(Saved data entries)
--- START ---

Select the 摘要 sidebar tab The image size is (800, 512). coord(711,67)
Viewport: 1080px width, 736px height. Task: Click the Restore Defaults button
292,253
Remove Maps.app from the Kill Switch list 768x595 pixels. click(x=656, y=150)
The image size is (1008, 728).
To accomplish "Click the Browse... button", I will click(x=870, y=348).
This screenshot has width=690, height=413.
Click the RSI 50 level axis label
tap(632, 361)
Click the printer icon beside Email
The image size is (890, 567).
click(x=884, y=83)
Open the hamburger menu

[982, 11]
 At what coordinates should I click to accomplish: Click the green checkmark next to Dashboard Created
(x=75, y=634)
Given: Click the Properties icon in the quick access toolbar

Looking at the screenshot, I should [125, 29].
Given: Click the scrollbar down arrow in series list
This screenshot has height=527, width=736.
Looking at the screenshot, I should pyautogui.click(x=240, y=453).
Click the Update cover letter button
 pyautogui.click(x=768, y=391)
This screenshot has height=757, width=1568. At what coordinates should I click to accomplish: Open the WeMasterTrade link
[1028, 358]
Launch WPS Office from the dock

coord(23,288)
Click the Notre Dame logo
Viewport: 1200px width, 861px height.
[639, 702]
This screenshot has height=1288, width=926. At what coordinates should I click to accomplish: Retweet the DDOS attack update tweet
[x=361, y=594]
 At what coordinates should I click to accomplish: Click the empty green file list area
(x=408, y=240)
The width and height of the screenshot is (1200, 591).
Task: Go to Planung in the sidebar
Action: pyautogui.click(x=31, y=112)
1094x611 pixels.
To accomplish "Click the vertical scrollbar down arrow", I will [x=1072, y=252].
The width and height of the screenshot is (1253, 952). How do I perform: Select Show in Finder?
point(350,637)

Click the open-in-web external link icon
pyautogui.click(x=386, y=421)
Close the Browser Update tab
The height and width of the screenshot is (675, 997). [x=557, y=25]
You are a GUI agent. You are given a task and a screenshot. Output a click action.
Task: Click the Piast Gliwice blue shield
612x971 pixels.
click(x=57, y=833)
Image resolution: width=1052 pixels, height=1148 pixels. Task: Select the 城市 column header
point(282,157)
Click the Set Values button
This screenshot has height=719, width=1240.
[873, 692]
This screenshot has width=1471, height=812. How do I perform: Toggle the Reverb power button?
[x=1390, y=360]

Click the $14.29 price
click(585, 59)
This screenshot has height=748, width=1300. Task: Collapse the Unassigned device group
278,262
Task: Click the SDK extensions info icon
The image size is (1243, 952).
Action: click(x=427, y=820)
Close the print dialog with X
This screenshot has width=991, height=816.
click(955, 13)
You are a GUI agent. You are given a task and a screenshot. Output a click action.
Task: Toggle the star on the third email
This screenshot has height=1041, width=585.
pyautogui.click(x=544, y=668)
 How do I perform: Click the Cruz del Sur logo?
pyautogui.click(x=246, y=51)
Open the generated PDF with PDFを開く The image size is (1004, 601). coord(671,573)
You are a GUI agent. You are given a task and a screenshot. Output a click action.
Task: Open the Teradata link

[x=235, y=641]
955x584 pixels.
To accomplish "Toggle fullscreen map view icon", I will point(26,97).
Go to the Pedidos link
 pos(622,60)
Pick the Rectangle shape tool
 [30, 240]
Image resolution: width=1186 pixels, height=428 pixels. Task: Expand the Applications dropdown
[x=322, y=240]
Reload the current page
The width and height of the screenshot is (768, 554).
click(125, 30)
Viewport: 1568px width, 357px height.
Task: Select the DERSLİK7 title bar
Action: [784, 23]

--- END ---

Transcribe the entries above, every line exactly as it reads.

Select the 摘要 sidebar tab The image size is (800, 512). coord(711,67)
Viewport: 1080px width, 736px height. Task: Click the Restore Defaults button
292,253
Remove Maps.app from the Kill Switch list 768x595 pixels. click(x=656, y=150)
The image size is (1008, 728).
To accomplish "Click the Browse... button", I will click(x=870, y=348).
This screenshot has width=690, height=413.
Click the RSI 50 level axis label
tap(632, 361)
Click the printer icon beside Email
The image size is (890, 567).
click(x=884, y=83)
Open the hamburger menu

[982, 11]
 At what coordinates should I click to accomplish: Click the green checkmark next to Dashboard Created
(x=75, y=634)
Given: Click the Properties icon in the quick access toolbar

Looking at the screenshot, I should [125, 29].
Given: Click the scrollbar down arrow in series list
This screenshot has height=527, width=736.
Looking at the screenshot, I should pyautogui.click(x=240, y=453).
Click the Update cover letter button
 pyautogui.click(x=768, y=391)
This screenshot has height=757, width=1568. At what coordinates should I click to accomplish: Open the WeMasterTrade link
[1028, 358]
Launch WPS Office from the dock

coord(23,288)
Click the Notre Dame logo
Viewport: 1200px width, 861px height.
[639, 702]
This screenshot has height=1288, width=926. At what coordinates should I click to accomplish: Retweet the DDOS attack update tweet
[x=361, y=594]
 At what coordinates should I click to accomplish: Click the empty green file list area
(x=408, y=240)
The width and height of the screenshot is (1200, 591).
Task: Go to Planung in the sidebar
Action: pyautogui.click(x=31, y=112)
1094x611 pixels.
To accomplish "Click the vertical scrollbar down arrow", I will [x=1072, y=252].
The width and height of the screenshot is (1253, 952). How do I perform: Select Show in Finder?
point(350,637)

Click the open-in-web external link icon
pyautogui.click(x=386, y=421)
Close the Browser Update tab
The height and width of the screenshot is (675, 997). [x=557, y=25]
You are a GUI agent. You are given a task and a screenshot. Output a click action.
Task: Click the Piast Gliwice blue shield
612x971 pixels.
click(x=57, y=833)
Image resolution: width=1052 pixels, height=1148 pixels. Task: Select the 城市 column header
point(282,157)
Click the Set Values button
This screenshot has height=719, width=1240.
[873, 692]
This screenshot has width=1471, height=812. How do I perform: Toggle the Reverb power button?
[x=1390, y=360]

Click the $14.29 price
click(585, 59)
This screenshot has height=748, width=1300. Task: Collapse the Unassigned device group
278,262
Task: Click the SDK extensions info icon
The image size is (1243, 952).
Action: click(x=427, y=820)
Close the print dialog with X
This screenshot has width=991, height=816.
click(955, 13)
You are a GUI agent. You are given a task and a screenshot. Output a click action.
Task: Toggle the star on the third email
This screenshot has height=1041, width=585.
pyautogui.click(x=544, y=668)
 How do I perform: Click the Cruz del Sur logo?
pyautogui.click(x=246, y=51)
Open the generated PDF with PDFを開く The image size is (1004, 601). coord(671,573)
You are a GUI agent. You are given a task and a screenshot. Output a click action.
Task: Open the Teradata link

[x=235, y=641]
955x584 pixels.
To accomplish "Toggle fullscreen map view icon", I will point(26,97).
Go to the Pedidos link
 pos(622,60)
Pick the Rectangle shape tool
 [30, 240]
Image resolution: width=1186 pixels, height=428 pixels. Task: Expand the Applications dropdown
[x=322, y=240]
Reload the current page
The width and height of the screenshot is (768, 554).
click(125, 30)
Viewport: 1568px width, 357px height.
Task: Select the DERSLİK7 title bar
Action: [784, 23]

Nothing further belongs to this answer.